How To Treat An Upset Tummy

If your vet thinks that home treatment will be fine for your dog, there are numerous easy home remedies you can try.

  • Withhold food for 24 hours. Your pet’s digestive tract may need a little break. If they have an upset stomach, they may not be interested in food anyway. Make sure that during this time, your pet is getting water and staying hydrated. Don’t let them drink too much at once, or it may cause greater discomfort. Ice cubes are a good way to provide hydration if your dog or cat has a tender tummy.
  • Try a bland diet. Slowly ease your pet back onto solid food. Rice and a boiled chicken breast will keep your pet’s tummy from further irritation while he recovers. If you have it on hand, a small amount of one of the meat varieties of baby food is also suitably bland and easy on the digestive system. 
  • Use canned pumpkin. Canned pumpkin is safe for both dogs and cats! Mix a small amount into your pet’s food. Pumpkin is full of fiber that will help with diarrhea or constipation. The moisture will also help keep your pet hydrated. Make sure you use plain, canned pumpkin. Don’t accidentally grab pumpkin pie filling as the sugar and spices will make that upset tummy worse. 
  • Add a little bone broth. Mix it in with their bland diet, or give it to your pet on its own. If your pet has lost his appetite, adding it to their food can make it more enticing and add vital nutrients they may be missing. 
  • Try some probiotics. If your pet has had digestive issues, restoring his microbiome is very important. Probiotics will help reestablish healthful bacteria in the gut and help prevent future tummy trouble. 
  • Add a small amount of hemp and turmeric oil, like our Calming Relief supplement,  to your pet’s food. Hemp oil has Omega3 fatty acids, and turmeric is used for its digestion-aiding properties. A size-appropriate amount added to your pet’s food may help restore digestive balance to your pet.

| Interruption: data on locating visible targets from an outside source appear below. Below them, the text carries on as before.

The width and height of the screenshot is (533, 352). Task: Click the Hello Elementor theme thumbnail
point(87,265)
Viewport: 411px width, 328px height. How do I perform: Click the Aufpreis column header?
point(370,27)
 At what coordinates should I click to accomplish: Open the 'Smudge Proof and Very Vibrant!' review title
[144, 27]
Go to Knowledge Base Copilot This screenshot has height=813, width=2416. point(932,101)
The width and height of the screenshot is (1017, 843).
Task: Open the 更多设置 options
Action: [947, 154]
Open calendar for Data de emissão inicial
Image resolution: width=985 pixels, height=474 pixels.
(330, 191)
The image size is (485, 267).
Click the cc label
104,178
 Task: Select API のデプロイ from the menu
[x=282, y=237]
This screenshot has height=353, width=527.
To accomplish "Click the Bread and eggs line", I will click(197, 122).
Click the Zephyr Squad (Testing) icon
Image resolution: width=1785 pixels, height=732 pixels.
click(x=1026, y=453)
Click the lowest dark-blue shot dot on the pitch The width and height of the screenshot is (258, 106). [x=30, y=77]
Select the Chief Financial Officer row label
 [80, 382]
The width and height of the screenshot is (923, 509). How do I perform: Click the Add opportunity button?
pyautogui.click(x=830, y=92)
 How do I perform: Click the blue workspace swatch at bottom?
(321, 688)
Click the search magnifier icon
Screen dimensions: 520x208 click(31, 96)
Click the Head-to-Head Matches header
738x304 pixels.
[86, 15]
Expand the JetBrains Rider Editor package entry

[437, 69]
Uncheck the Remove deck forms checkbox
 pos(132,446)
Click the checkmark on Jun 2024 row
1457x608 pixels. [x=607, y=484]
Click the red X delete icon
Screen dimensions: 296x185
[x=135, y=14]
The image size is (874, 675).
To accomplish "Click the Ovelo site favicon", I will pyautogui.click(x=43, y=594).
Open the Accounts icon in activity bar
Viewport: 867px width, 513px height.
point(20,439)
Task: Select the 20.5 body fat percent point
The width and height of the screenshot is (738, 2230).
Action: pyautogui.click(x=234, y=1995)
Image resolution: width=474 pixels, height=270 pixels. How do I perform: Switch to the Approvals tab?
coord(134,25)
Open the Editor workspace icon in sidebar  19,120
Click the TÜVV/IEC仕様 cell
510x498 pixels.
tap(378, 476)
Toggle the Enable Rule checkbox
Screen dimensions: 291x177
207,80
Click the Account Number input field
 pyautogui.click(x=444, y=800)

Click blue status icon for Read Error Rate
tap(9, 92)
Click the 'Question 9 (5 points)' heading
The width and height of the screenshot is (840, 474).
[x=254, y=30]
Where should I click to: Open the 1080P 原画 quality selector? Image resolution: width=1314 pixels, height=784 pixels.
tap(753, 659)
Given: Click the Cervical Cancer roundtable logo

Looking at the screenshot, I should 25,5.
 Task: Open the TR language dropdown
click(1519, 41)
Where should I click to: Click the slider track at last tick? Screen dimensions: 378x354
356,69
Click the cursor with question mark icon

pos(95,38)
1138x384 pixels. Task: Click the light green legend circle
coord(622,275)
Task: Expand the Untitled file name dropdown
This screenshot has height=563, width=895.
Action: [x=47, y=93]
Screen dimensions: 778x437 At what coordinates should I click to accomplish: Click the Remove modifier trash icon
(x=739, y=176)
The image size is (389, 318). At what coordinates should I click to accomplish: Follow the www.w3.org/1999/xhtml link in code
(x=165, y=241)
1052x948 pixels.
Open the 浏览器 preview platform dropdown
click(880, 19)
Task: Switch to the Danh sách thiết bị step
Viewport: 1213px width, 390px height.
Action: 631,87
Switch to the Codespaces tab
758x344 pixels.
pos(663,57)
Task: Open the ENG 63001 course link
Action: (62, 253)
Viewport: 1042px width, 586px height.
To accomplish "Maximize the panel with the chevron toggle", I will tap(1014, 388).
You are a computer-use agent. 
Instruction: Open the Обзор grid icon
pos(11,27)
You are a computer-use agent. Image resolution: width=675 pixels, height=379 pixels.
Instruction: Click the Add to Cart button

Consider keeping things like pumpkin and probiotics as a staple of your pet’s diet. They help keep the digestive tract working smoothly and can help relieve symptoms in pets who have chronic stomach problems. 


Although upset stomachs aren’t uncommon, it’s important to always keep your pet’s veterinarian informed. Some digestive problems need to be addressed immediately to prevent emergency situations. 


Keeping your vet informed will also help create a record if your pet has chronic problems. This can help establish a cause and a solution so you can get your pet’s digestion back on track.